* [What this task involves] Retype the text of each record below word for word, leaving out the pictures.

* [Record list]

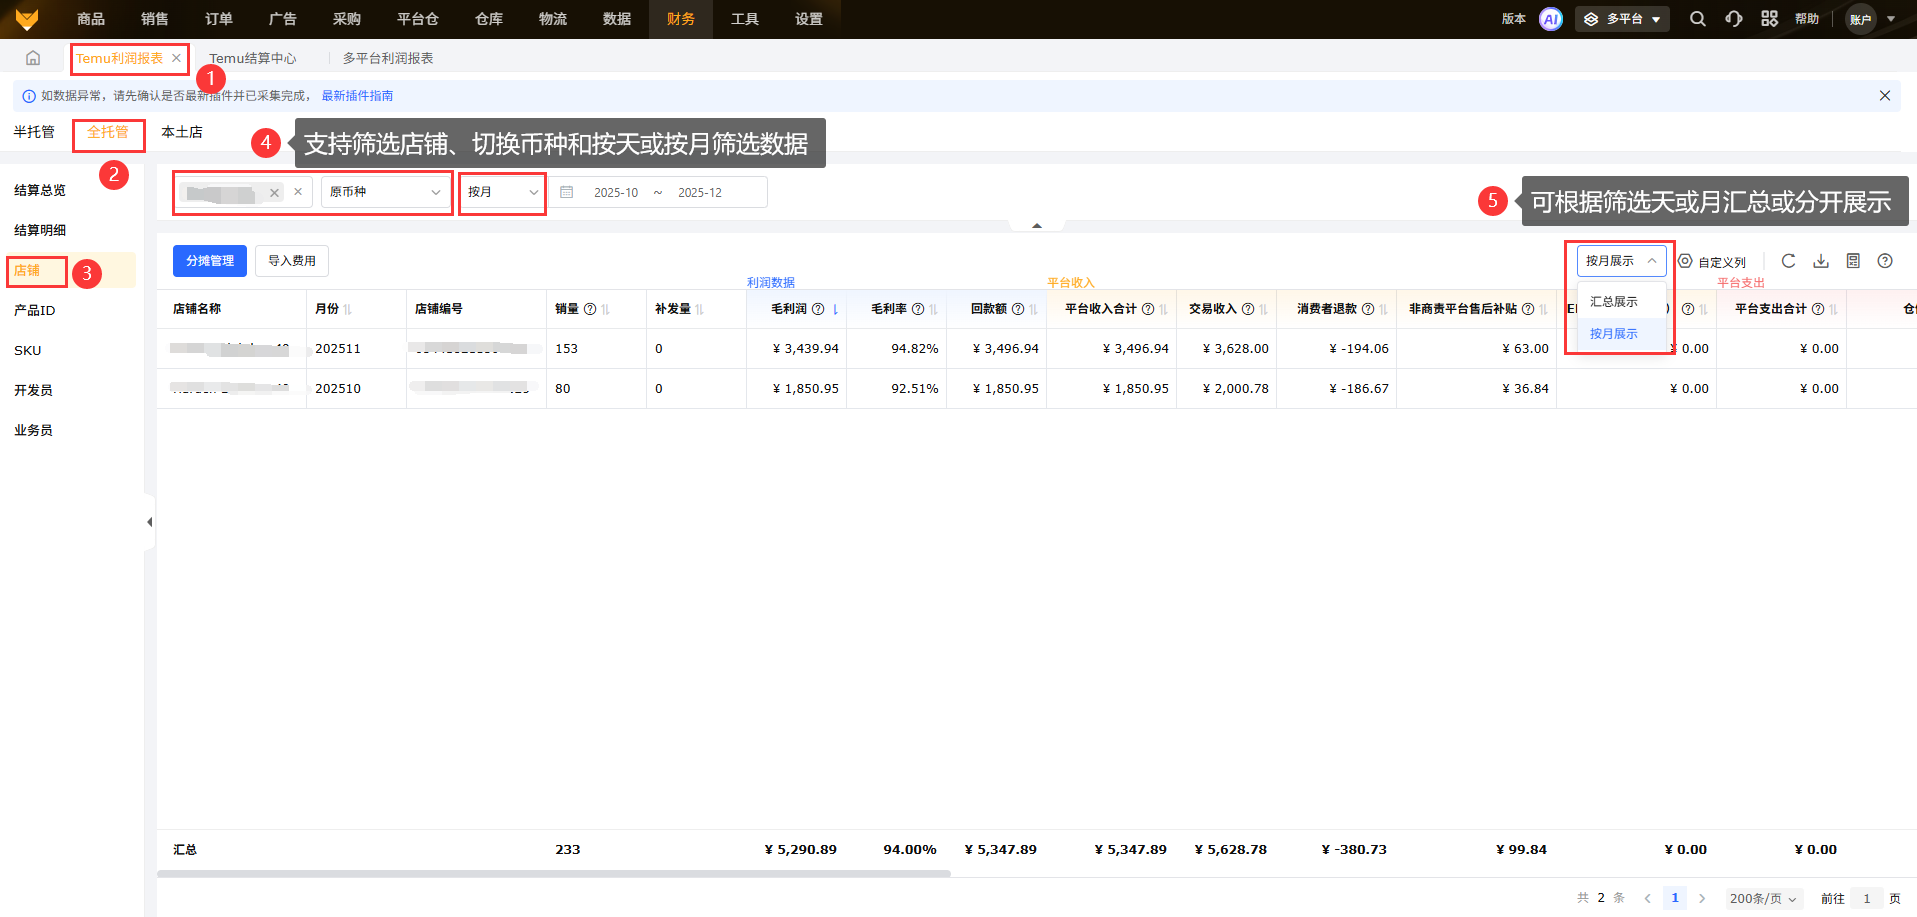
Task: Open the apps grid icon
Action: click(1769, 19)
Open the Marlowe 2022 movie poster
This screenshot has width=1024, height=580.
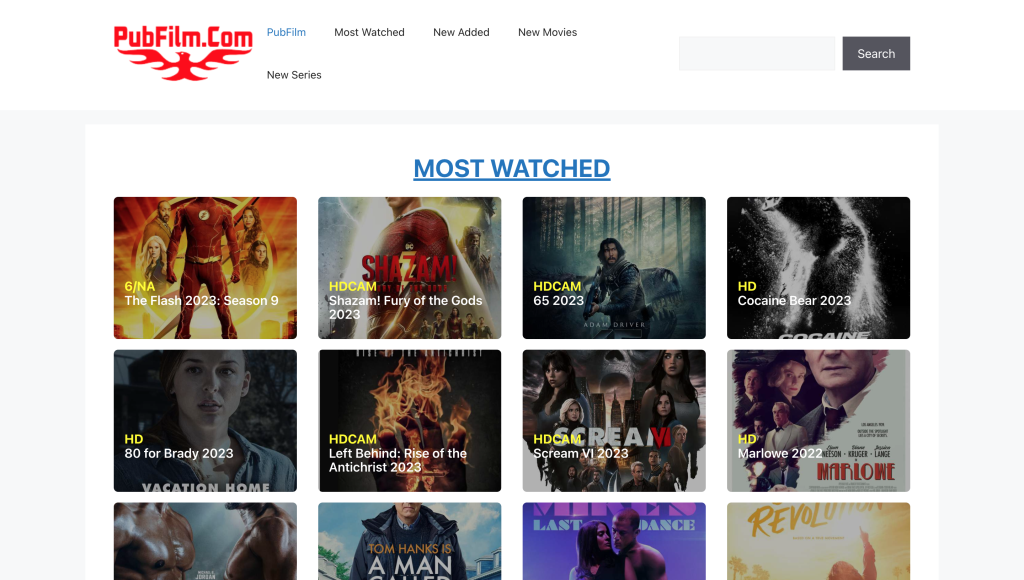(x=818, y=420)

* [Result for this exercise]
Task: Open the apps grid icon
Action: click(1769, 19)
Open the Marlowe 2022 movie poster
This screenshot has width=1024, height=580.
(x=818, y=420)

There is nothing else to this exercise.